O autor faz dois destaques críticos muito importantes e pouco trabalhados pelos analistas, a meu ver. O primeiro diz respeito ao que David Bosch chamou de “dicotomia básica” presente no Pacto de Lausanne entre os artigos 5 e 6. Enquanto no artigo 5 se afirma a inseparabilidade entre evangelização e ação social, no artigo 6 se afirma a “primazia” da evangelização dentro da tarefa missionária. Gondim faz uma interessante observação nesse tópico, de que na primeira tradução brasileira do Pacto de Lausanne, pela ABU Editora, em 1982, a palavra “primary” foi traduzida como “urgente” e não como “primária”, indicando primazia (p. 115).

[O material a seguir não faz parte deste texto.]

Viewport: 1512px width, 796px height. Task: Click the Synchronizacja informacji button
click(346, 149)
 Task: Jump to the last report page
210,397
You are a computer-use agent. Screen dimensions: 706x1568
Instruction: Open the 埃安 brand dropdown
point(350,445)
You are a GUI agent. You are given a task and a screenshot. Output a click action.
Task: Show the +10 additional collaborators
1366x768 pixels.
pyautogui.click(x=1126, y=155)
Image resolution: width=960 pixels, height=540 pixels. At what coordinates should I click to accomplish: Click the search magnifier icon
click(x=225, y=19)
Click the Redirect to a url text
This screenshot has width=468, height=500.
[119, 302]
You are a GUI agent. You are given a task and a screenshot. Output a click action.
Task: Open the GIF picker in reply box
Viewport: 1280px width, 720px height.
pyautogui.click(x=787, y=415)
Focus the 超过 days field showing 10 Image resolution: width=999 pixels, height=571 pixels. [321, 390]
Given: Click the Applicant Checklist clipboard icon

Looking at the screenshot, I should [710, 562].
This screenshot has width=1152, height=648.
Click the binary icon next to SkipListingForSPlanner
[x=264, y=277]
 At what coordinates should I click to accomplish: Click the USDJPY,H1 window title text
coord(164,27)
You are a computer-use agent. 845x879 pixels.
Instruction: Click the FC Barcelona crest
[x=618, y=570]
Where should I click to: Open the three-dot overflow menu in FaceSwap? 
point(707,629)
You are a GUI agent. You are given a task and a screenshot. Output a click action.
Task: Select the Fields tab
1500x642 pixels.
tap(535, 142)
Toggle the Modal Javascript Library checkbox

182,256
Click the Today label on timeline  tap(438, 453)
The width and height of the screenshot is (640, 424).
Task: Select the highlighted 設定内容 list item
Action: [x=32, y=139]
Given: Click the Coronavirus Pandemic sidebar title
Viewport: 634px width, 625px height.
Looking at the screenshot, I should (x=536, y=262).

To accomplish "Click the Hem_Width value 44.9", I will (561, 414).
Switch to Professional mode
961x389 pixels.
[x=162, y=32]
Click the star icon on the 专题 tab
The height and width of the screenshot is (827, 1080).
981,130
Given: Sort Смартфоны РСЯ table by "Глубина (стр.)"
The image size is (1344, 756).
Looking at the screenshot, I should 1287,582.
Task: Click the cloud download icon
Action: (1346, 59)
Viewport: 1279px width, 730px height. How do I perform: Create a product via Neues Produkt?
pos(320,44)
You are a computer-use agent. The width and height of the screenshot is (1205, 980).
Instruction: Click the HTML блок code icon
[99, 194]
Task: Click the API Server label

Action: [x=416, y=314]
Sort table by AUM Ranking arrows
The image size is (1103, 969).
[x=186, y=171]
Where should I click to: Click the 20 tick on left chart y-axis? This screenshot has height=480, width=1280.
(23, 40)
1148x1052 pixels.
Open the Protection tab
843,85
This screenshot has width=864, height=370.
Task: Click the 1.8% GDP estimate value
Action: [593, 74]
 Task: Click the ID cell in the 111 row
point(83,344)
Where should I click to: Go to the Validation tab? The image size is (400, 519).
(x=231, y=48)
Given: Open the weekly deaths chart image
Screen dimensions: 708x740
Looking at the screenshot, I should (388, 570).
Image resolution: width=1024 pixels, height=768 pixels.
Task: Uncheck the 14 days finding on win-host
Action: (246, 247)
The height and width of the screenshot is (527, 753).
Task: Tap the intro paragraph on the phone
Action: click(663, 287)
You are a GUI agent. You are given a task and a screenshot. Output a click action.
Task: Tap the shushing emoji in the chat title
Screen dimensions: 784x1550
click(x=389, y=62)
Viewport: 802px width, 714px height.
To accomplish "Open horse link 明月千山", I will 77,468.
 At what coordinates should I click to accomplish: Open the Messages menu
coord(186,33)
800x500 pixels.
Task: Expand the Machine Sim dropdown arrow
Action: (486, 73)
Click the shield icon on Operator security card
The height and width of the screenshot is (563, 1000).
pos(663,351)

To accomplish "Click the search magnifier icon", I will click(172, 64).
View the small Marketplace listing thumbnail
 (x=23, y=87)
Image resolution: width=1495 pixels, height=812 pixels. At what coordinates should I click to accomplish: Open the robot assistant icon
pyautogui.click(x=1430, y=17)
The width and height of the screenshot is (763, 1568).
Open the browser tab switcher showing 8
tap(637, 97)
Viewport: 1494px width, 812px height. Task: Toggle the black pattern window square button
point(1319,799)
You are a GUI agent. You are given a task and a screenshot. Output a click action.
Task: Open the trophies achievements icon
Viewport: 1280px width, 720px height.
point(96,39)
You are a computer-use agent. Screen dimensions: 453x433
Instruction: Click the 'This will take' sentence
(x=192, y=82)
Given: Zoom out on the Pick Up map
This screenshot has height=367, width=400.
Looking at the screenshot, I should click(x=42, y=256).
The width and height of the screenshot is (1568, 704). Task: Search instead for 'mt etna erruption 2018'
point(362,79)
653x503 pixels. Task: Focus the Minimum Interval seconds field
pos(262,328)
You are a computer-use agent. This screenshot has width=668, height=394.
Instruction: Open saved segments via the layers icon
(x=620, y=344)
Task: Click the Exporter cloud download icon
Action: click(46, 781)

Além dessa tentativa local de emenda, há outro fato, não mencionado pelo autor, que envolve a pessoa de John Stott, redator do Pacto. Ao se colocar na inglória tarefa de desatar tal imbróglio entre os artigos, John Stott, por um lado, defende que é “demoníaca” a tentativa de separar as duas coisas, para depois afirmar que, se fosse necessário optar, a evangelização seria primordial. Resta saber o porquê dessa tal necessidade. Isso mostra que, mesmo nos mais celebrados consensos, podem coexistir paradoxos e desequilíbrios.
O segundo destaque crítico se refere à análise, ainda pioneira devido à lacuna existente de reflexões a respeito, da relação entre a MI e a TL. O autor critica a MI por ter ficado “em cima do muro” ao tentar sustentar uma abordagem transformadora da realidade, associada, porém, com uma teologia conservadora. A razão, para ele, está no receio da MI de ficar marcada entre os evangélicos em geral como ecumênica e liberal, ou mesmo de ser identificada com as agendas da TL. O resultado é que “a Missão Integral oscila entre os pólos do proselitismo e do holismo” (p. 141), enquanto a discussão do que é prioritário ou não estaria bem resolvida na TL.
A falha nessa análise de Gondim, porém, está em (1) ocupar-se em desconstruir a MI, sem fazer o devido contrapeso crítico em relação à TL (tendemos mesmo a valorizar mais os “de fora”), e (2) em não apontar aproximações e distanciamentos entre MI e TL de forma mais rigorosa e clara, sem pender para lado algum. Afinal, ambas, como toda teologia, são insuficientes, possuem diferentes aportes, mas em algumas instâncias podem ser complementares.